Set down every record below exactly as it appears, but without the pictures.

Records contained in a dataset
- Opening Delimiter -

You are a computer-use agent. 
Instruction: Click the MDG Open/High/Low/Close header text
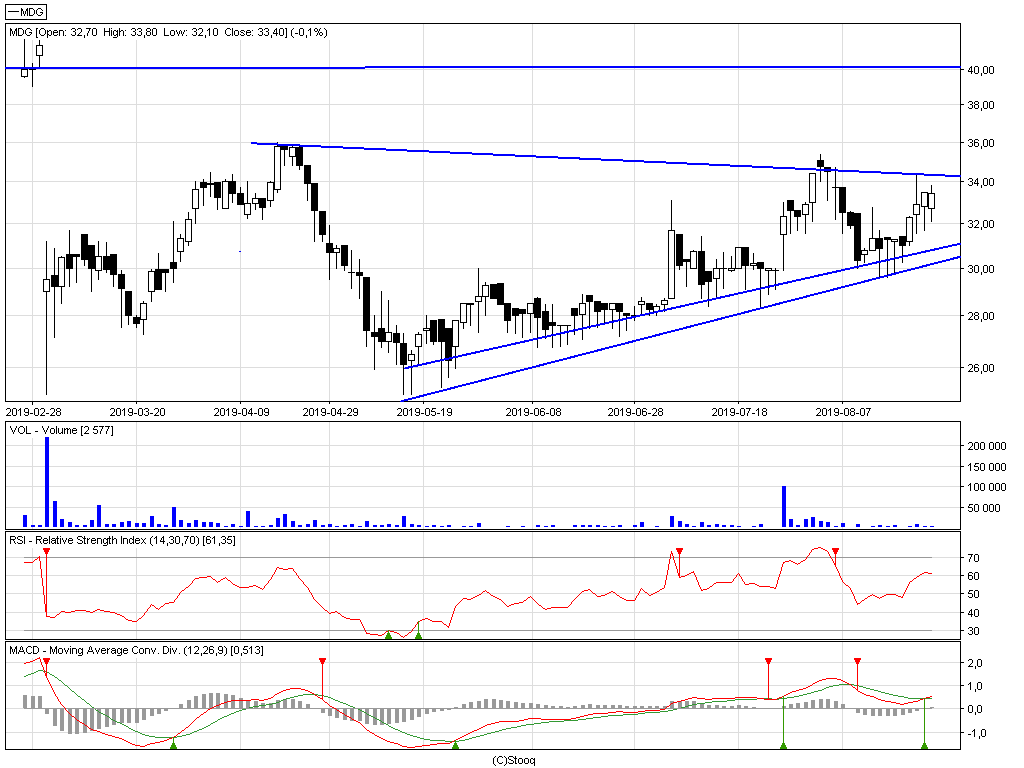coord(168,32)
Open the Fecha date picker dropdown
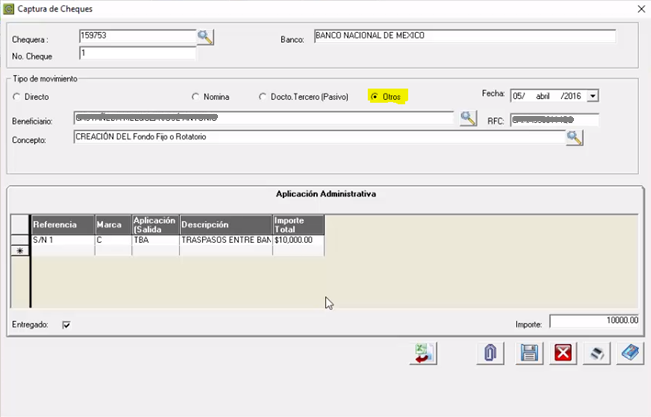Viewport: 651px width, 417px height. tap(592, 96)
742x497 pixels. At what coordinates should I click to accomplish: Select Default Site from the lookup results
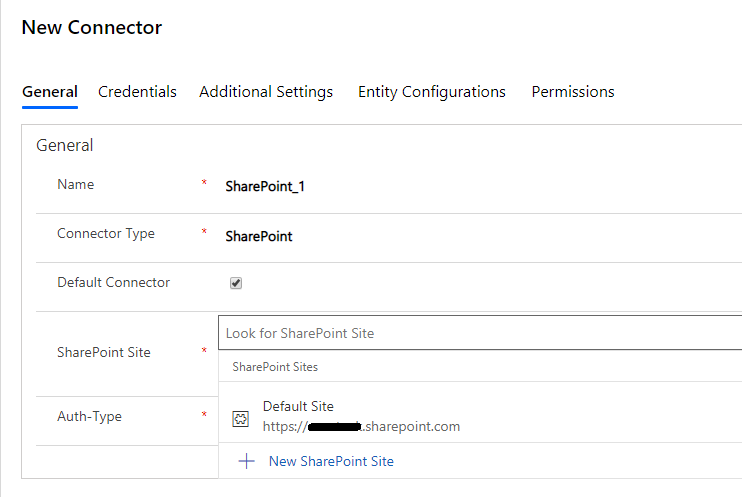pos(480,416)
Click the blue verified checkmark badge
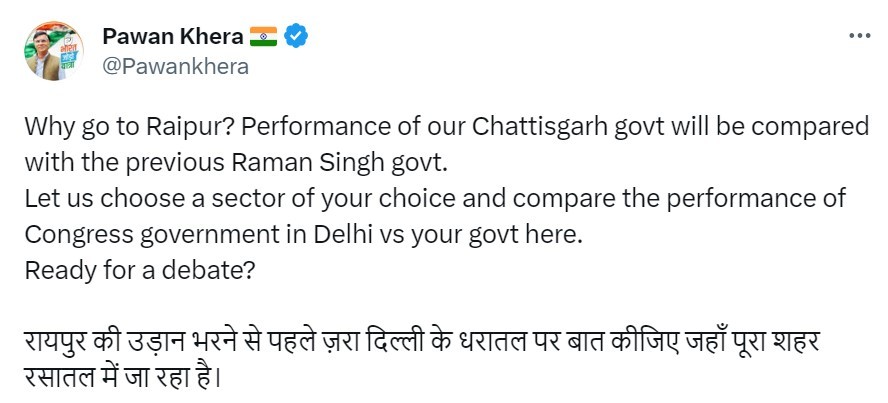 pyautogui.click(x=296, y=37)
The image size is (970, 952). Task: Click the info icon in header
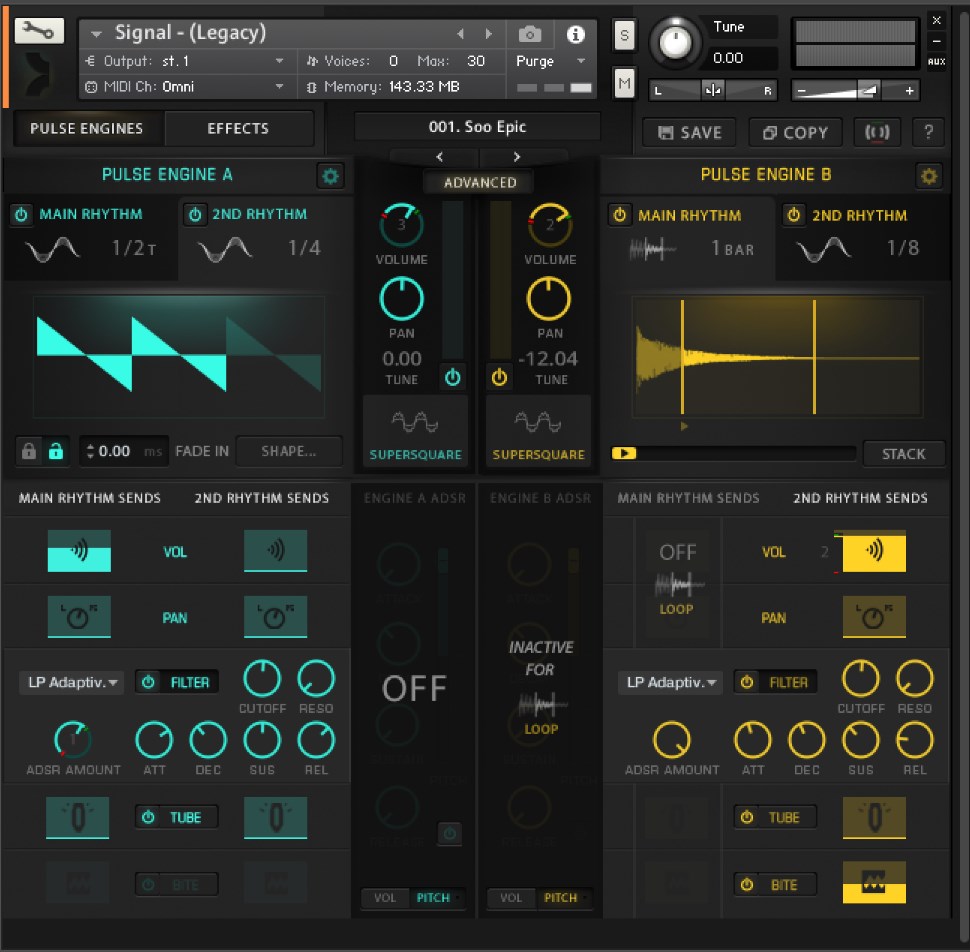(x=575, y=35)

- Closing Delimiter -

• [Output of the exercise]:
You are a computer-use agent. 
Instruction: Click the MDG Open/High/Low/Close header text
coord(168,32)
Open the Fecha date picker dropdown
Viewport: 651px width, 417px height. tap(592, 96)
742x497 pixels. At what coordinates should I click to accomplish: Select Default Site from the lookup results
pos(480,416)
Click the blue verified checkmark badge
 pyautogui.click(x=296, y=37)
The image size is (970, 952). Task: Click the info icon in header
(x=575, y=35)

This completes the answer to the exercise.